La estiba iba depositada anárquicamente en la zona central de la cubierta. Ánforas y fardos de todo tipo se apilaban por orden de fragilidad. La carga más pesada en el fondo de la bodega, la más ligera sobresaliendo en cubierta y contenida por barandillas de madera. En el extremo de proa, sobre una plataforma, había dos cabras, unos tablones dispuestos a modo de vallas impedían que alcanzaran las mercancías. Los animales suministraban leche a Tirval y constituían una reserva alimentaria. El Delfín no disponía de cabina, la tripulación vivía en cubierta. Las comidas se limitaban a las posibilidades de un hornillo de cerámica. Se dormía al aire libre o bajo la protección de la vela según el momento. Las ánforas con agua estaban amarradas junto al mascarón de proa. Lo usual era limitar la navegación a las horas de luz. Al atardecer, El Delfín se acercaba a alguna playa, cala o desembocadura de río. Tirval conocía perfectamente la costa y sus rincones.

Mercadearon con ligures y celtas de la costa y, finalmente, diez días después, fondearon en el puerto de Agatha. Se suponía que ya debían haber llegado a Emporion, pero el indolente capitán nunca tenía prisa.

Tirval optó por adular al romano dando muestras de servilismo. Lucio conocía perfectamente varios dialectos púnicos, pero no lo demostró, utilizó el griego occidental para comunicarse con Tirval. Pronto pudo constatar el desprecio del capitán y la tripulación contra los latinos. En púnico cerrado murmuraba insultos contra los viajeros. Después de cada conversación en griego Tirval susurraba en púnico, y con una sonrisa en la cara lanzaba una maldición contra Lucio y un poco tierno calificativo dedicado a su madre. Lucio aparentaba no entender nada. Aun así, constatada la hostilidad, se mantuvo en permanente estado de alerta. Bajo la túnica y colgando de una correa mantenía listo su puñal celtíbero de antenas.

Dudaba Tirval sobre qué hacer. Él se consideraba simplemente un honrado comerciante, con un toque de pirata, pero no un asesino. No quería derramar sangre para apoderarse de una vajilla. Ciertamente que los hermanos de la Mano Negra de Tanit sugerían que debían exterminar a los romanos y el mismo Gran Ojo le había pedido que lo intentara. Pero Tirval no lo veía claro. Por otra parte, su experiencia le aconsejaba no precipitarse. El romano era un tipo raro, mucho más astuto de lo que aparentaba. Probablemente era un agorero capaz de atraer desgracias, y eso sí que debía tenerse en cuenta. Desde que habían zarpado de Masalia los vientos no habían sido favorables, el mercadeo con los celtas había resultado penoso, y una de sus cabras había caído al mar.

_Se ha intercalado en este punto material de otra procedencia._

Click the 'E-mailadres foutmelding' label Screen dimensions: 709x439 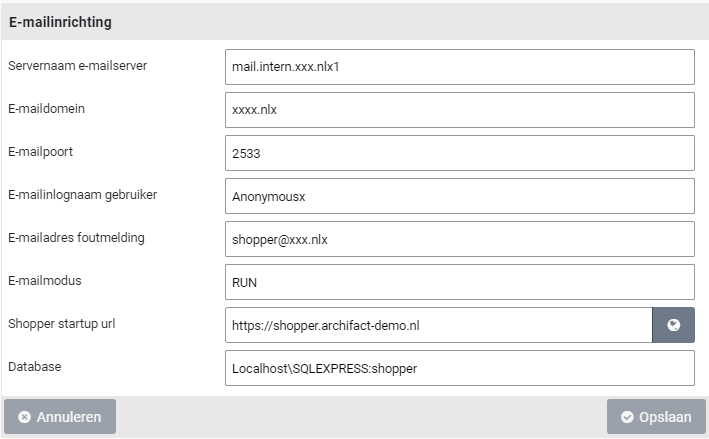click(x=76, y=238)
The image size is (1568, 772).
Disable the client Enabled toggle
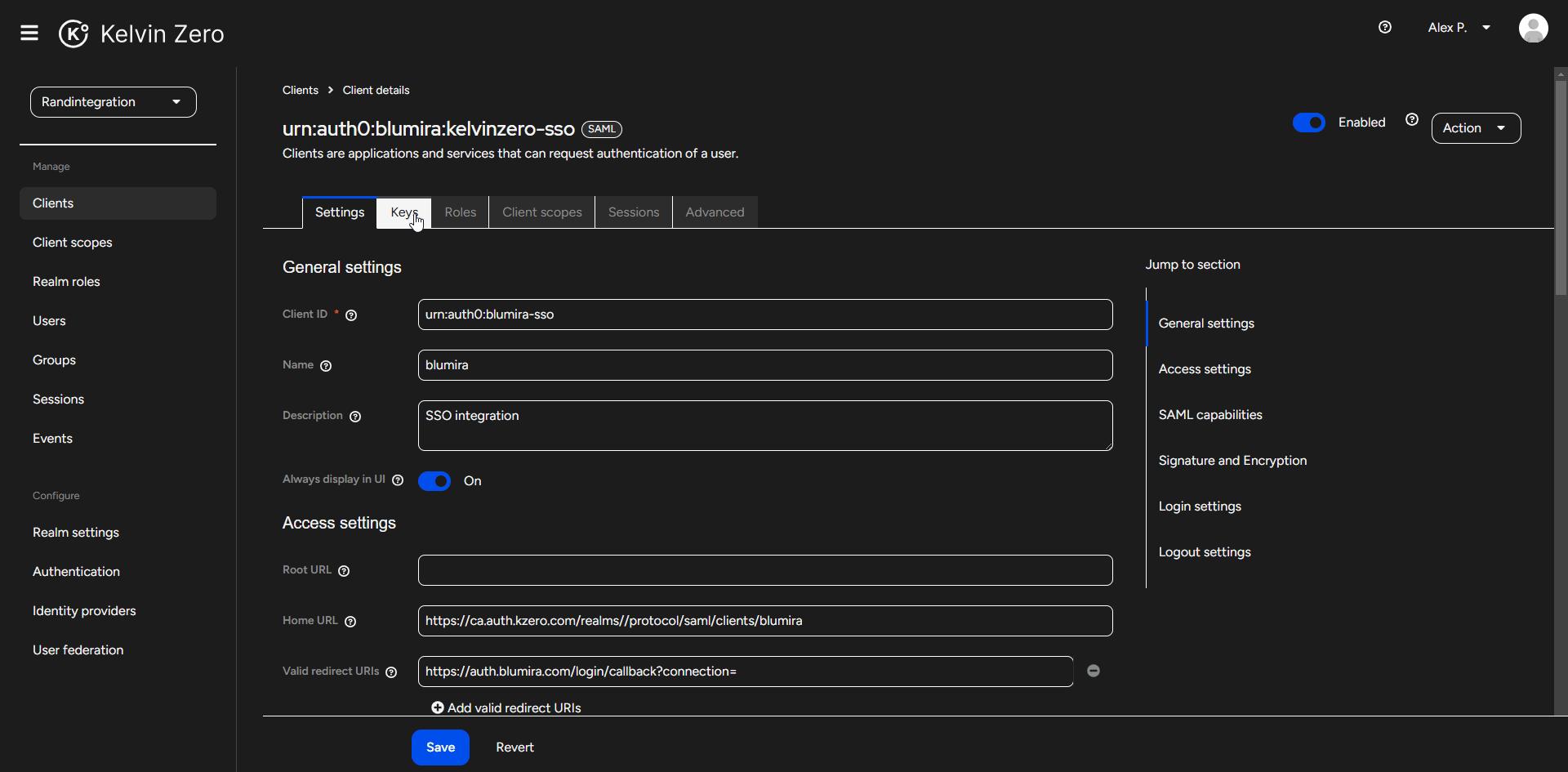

Tras abandonar Agatha, El Delfín avanzó decididamente hacia el sur entrando en las costas de la Sordonia. Dejaron atrás Puerto Veneris para alcanzar, finalmente, el fondeadero natural del templo de Afrodita Pirene, el límite costero entre la Galia e Hispania, y el lugar donde la montañosa masa de Pirene se hundía en el mar. En el puerto natural que se abría bajo el encaramado templo descansaron todo un día, preparándose para la siempre peligrosa travesía hacia Hispania. Cientos de barcos yacían bajo las aguas víctimas de las rachas del viento del norte que los habían estrellado contra las rocas. Antes de zarpar, Tirval ofreció sacrificios a Baal y Tanit, y también ofrendó presentes en el templo griego para asegurar todo tipo de ayudas. Apenas habían zarpado, el tiempo empezó a cambiar de manera rápida e inesperada. El Boreas del norte, empujaba a El Delfín a gran velocidad en un mar cada vez más encrespado. Tirval estaba convencido: el romano y sus criados traían mala suerte.